When a city combines literature, street art, beautiful parks, hidden boutique cafes, and a world of laneways and culture to explore, it’s unsurprising that your travel plans change. Melbourne is perhaps my favourite city so far: it has a clean, glossy surface, with their classic buildings and high powered events like the Grand Prix and Melbourne Cup, with an undercurrent of fast moving art, music events and a whole new sub-culture within itself.
It’s the sort of city you can wander through for days on end, and never quite stumble across the same cafe you did the day before, or walk in on a pop-up event that you never saw advertised. Being born in Melbourne, and having a spider-web of family and friends snaking their way around the city and into the outlying suburbs and towns, it was always going to be more of a personal visit than a touristy one: it was the chance to see where I was born, and where my parents spent a great deal of time. However, after arriving and stepping out around the city, I felt instantly as though I was home.
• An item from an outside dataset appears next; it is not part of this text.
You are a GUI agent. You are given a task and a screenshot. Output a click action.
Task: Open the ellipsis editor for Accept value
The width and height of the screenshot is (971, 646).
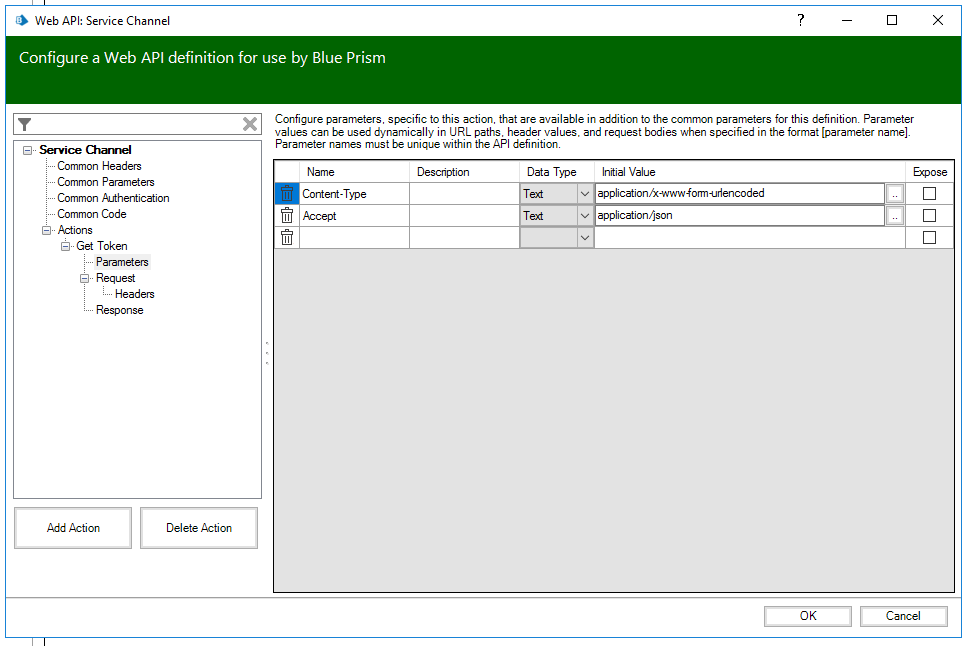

Melbourne is one of few places around the world to hold a UNESCO City of Literature title, and the Victoria State Library is guaranteed to take your breath away. It’s an imposing building, towering over the surrounding streets, and everything about it screams books and the love of reading – rather than the stuffy, look-but-don’t-touch feel of many public libraries. Bean bags and ice cream vans litter the sloped grass lawn in front of the building, and every available space was occupied by groups of people chatting, or people sat alone, heads in their books. The State Library is home to the Wheeler Centre, a space set up by the couple who started The Lonely Planet guidebook series. Being Melbournian, they wanted to invest money in the city’s passion for books and reading, and the Centre is home to many courses, talks and discussion panels from national and international authors, and on topics affecting people in socio-political sense, as well as an academic-literary one. Seeing these amazing facilities, and pure love for literature is making the decision to go back and complete a masters’ degree a lot tougher.
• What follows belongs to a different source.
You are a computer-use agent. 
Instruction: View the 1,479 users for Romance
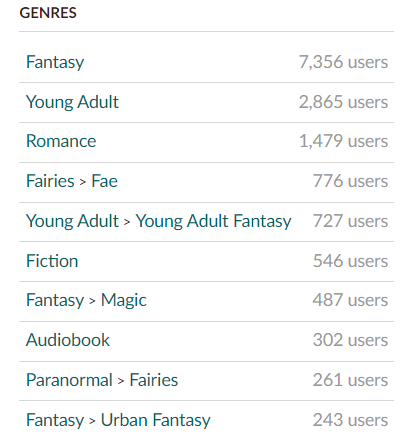(343, 141)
Surprisingly, visiting the library was top of my list, and after that was completed, it was onto the laneways. Melbourne has plenty of things to do if you stick to the main streets: there are huge department stores, shops selling anything you could possibly ever want, as well as an abundance of cafes, restaurants and street food. However, to truly understand what Melbourne’s about, and why it’s so addictive, you need to delve deeper. The laneways – narrow alleys branching off the main streets – may look empty and uninviting, but on closer inspection, hold the heart of the city. Whether you’re after street art, the best coffee in town, independent fashion designers, or one-off cafes, you’ll find it down these streets.
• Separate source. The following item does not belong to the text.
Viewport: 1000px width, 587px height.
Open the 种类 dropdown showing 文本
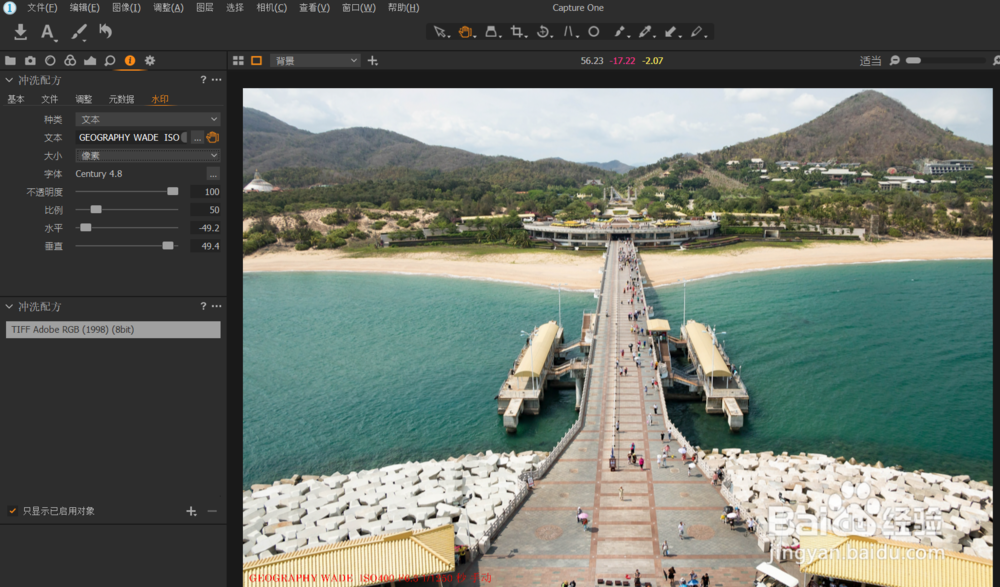[147, 120]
Manchester Lane, next door to the hostel I was staying at, was one of Melbourne’s worse laneways at one point, with high crime levels and abundance of heroin. However, the council gave the street a clean slate, and refurbished it, turning it into one of the more interesting lanes to walk down. Now it’s full of independent designers, namely fashion students at university, who can rent the space for next to nothing, and sell their creations. This is only one example of the forward thinking of the council; from inviting street artists to paint down selected laneways, to auditioning buskers, it’s nice to see the authorities helping to develop the heart of a city, rather than stifle it in favour of the mainstream.